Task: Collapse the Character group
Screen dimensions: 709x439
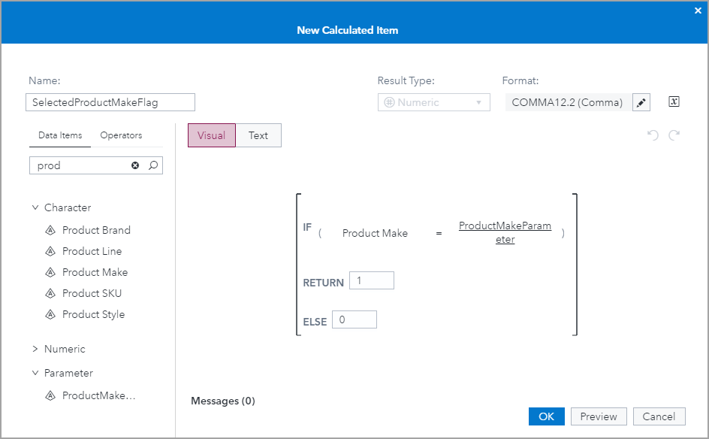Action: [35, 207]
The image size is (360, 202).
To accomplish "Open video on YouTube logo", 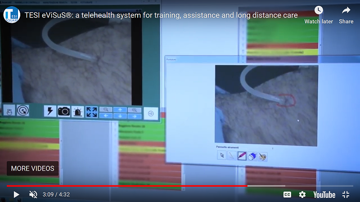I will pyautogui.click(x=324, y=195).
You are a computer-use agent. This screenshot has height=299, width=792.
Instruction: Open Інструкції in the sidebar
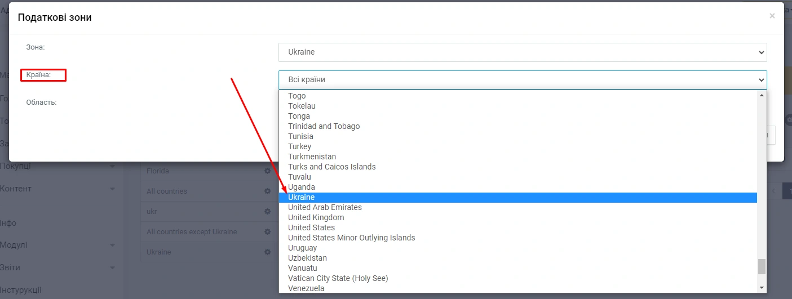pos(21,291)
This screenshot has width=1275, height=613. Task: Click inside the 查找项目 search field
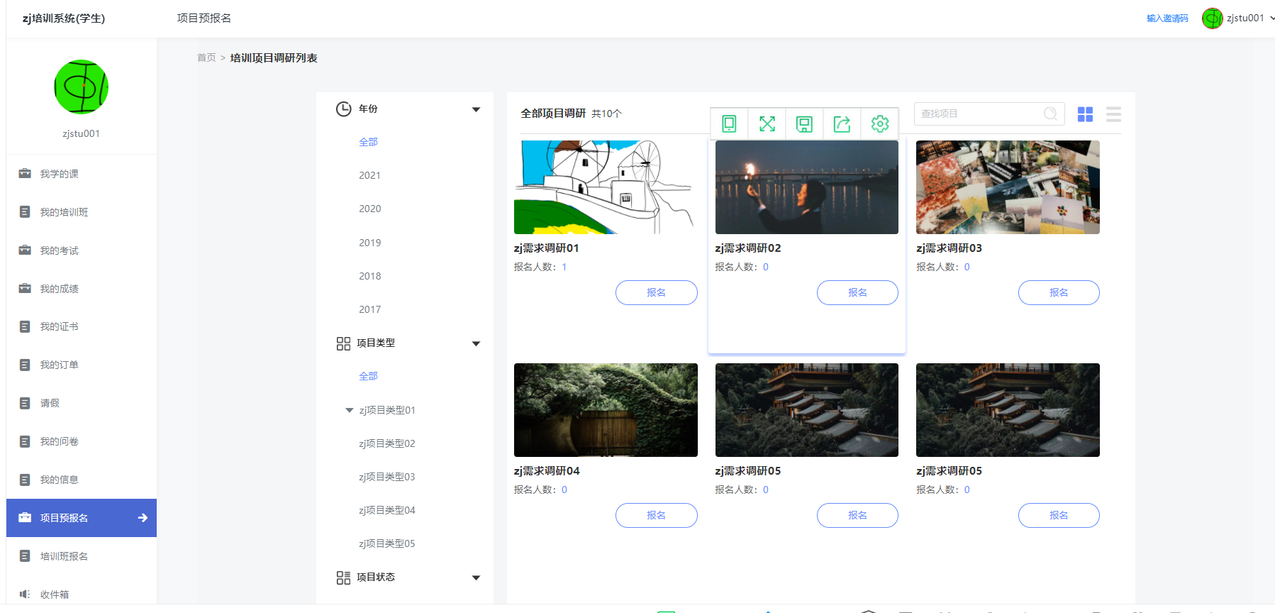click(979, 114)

---

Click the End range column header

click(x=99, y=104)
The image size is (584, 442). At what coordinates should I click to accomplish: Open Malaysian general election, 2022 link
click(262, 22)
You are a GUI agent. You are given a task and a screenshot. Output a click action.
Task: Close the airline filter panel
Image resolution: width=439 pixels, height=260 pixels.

TO DO -
Begin at the line above that has "You are a GUI" and stop after the line that has "Image resolution: width=439", copying each line exactly and adding nothing else.

ANSWER SECTION -
You are a GUI agent. You are given a task and a screenshot. Output a click action.
Task: Close the airline filter panel
Image resolution: width=439 pixels, height=260 pixels.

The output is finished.